# The Song You Lost Your Virginity To



## GoingTTooFast (Apr 4, 2006)

Or the song that reminds you of it.

We were talking about this at the weekend.

Mine was UB40's Red Red Wine.. I really was a smooth operator!


----------



## silkman (Jul 29, 2004)

Where is our beloved Lord V.?


----------



## R6B TT (Feb 25, 2003)

I remember Roxy Music's Avalon album being a very effective seduction album.

One of my mates used to swear by the Commodores


----------



## Kell (May 28, 2002)

I've got no idea.

But probably a Mantovani record. It was hers (we were at her house not mine).

Besides, all I listened to at the time was Rap. And while Ice T's "Girls, let's get butt naked and f*ck tonight" might have the right idea, it's hardly romantic.


----------



## DW225 (Jun 22, 2005)

Not really sure.....the outside wall of the nightclub was muffling the sound of the music somewhat :wink:  :lol:


----------



## TeeTees (Mar 9, 2006)

DW225 said:


> Not really sure.....the outside wall of the nightclub was muffling the sound of the music somewhat :wink:  :lol:


LMAO.....good answer :lol: :wink:


----------



## vlastan (May 6, 2002)

Not sure either. It was a very busy brothel. :lol:


----------



## GoingTTooFast (Apr 4, 2006)

Kell said:


> And while Ice T's "Girls, let's get butt naked and f*ck tonight" might have the right idea, it's hardly romantic.


 :lol: :lol:


----------



## YELLOW_TT (Feb 25, 2004)

I will post my song when it happens :wink: :lol: :lol:


----------



## NaughTTy (Jul 9, 2003)

Elton John - Blue eyes 

It was 'our' song as she had really piercing blue eyes....and I nearly blew her eyes out the first time :wink: :lol: :roll:


----------



## GoingTTooFast (Apr 4, 2006)

I say mine was to Red Red Wine, it was actually just to the word 'Red'.

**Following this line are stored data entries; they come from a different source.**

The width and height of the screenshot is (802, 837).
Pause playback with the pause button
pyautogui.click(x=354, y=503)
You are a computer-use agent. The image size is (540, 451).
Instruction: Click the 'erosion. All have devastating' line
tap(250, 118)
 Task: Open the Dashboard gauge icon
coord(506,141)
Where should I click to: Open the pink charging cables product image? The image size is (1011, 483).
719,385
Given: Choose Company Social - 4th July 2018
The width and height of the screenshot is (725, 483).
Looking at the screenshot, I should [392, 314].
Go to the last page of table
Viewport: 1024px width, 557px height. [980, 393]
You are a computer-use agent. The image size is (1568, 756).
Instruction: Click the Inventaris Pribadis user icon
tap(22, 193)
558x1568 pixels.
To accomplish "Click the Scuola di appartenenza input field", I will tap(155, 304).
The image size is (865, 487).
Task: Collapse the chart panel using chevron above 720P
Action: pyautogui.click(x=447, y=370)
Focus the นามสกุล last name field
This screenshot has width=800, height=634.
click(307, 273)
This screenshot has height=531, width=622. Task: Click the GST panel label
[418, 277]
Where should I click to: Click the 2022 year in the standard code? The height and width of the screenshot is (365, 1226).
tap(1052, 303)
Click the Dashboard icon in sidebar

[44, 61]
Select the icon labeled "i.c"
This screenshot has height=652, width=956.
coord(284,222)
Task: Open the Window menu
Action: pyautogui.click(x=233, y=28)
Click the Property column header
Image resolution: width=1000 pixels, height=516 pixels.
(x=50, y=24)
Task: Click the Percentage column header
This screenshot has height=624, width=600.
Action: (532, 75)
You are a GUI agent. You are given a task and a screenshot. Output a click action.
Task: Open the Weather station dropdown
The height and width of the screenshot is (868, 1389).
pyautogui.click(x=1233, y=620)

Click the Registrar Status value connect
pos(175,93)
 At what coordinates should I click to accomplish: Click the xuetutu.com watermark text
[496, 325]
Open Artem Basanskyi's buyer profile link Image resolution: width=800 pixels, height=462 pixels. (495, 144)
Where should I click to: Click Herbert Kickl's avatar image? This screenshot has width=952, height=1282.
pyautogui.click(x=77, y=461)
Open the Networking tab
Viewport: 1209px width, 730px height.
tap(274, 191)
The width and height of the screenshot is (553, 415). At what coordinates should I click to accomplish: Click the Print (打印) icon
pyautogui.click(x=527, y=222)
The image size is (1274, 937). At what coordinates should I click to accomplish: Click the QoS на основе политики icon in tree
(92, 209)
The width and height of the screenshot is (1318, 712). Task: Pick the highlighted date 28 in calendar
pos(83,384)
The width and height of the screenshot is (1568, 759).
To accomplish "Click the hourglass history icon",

By the second red I'd finished!


----------



## Leg (Jan 11, 2006)

Mine was to Scissor Sisters - I dont Feel Like Dancing


----------



## TTej (Sep 10, 2003)

mine was going to be Sir Mix-A-Lot 'Baby got back' but id finished before i pressed the play button. :lol:


----------



## garyc (May 7, 2002)

"Three Times A Ladyboy" by the Commodores.

Or was it "The Ladyboy in Red"....

:wink:


----------



## garyc (May 7, 2002)

or should have said, they don't actually play music in the downstairs toilets of the Kentucky Fried Chicken in Torquay... :lol:


----------



## NaughTTy (Jul 9, 2003)

garyc said:


> or should have said, they don't actually play music in the downstairs toilets of the Kentucky Fried Chicken in Torquay... :lol:


Classy :lol:


----------



## TTej (Sep 10, 2003)

Just a thought, does w**king count as loosing it??

other wise i still have to wait..


----------



## TTonyTT (Apr 24, 2006)

I lost mine to a lovely girl instead. I can still even remember her name. I think.


----------



## Multiprocess (Aug 9, 2004)

Does ejaculating before you put it in count? :lol: :wink:


----------



## TeeTees (Mar 9, 2006)

Cum on Eileen :lol: :wink:


----------



## Kell (May 28, 2002)

TeeTees said:


> Cum on Eileen :lol: :wink:


LOL


----------



## m4ttc (May 6, 2002)

vlastan said:


> Not sure either. It was a very busy brothel. :lol:


I thort it wouldve been Only Love by Nana Mouscouri :lol: :lol:


----------



## mac's TT (May 13, 2006)

:roll: Literally !!!!  :lol: :wink:


----------



## jampott (Sep 6, 2003)

One of garyc's personal favourite bands...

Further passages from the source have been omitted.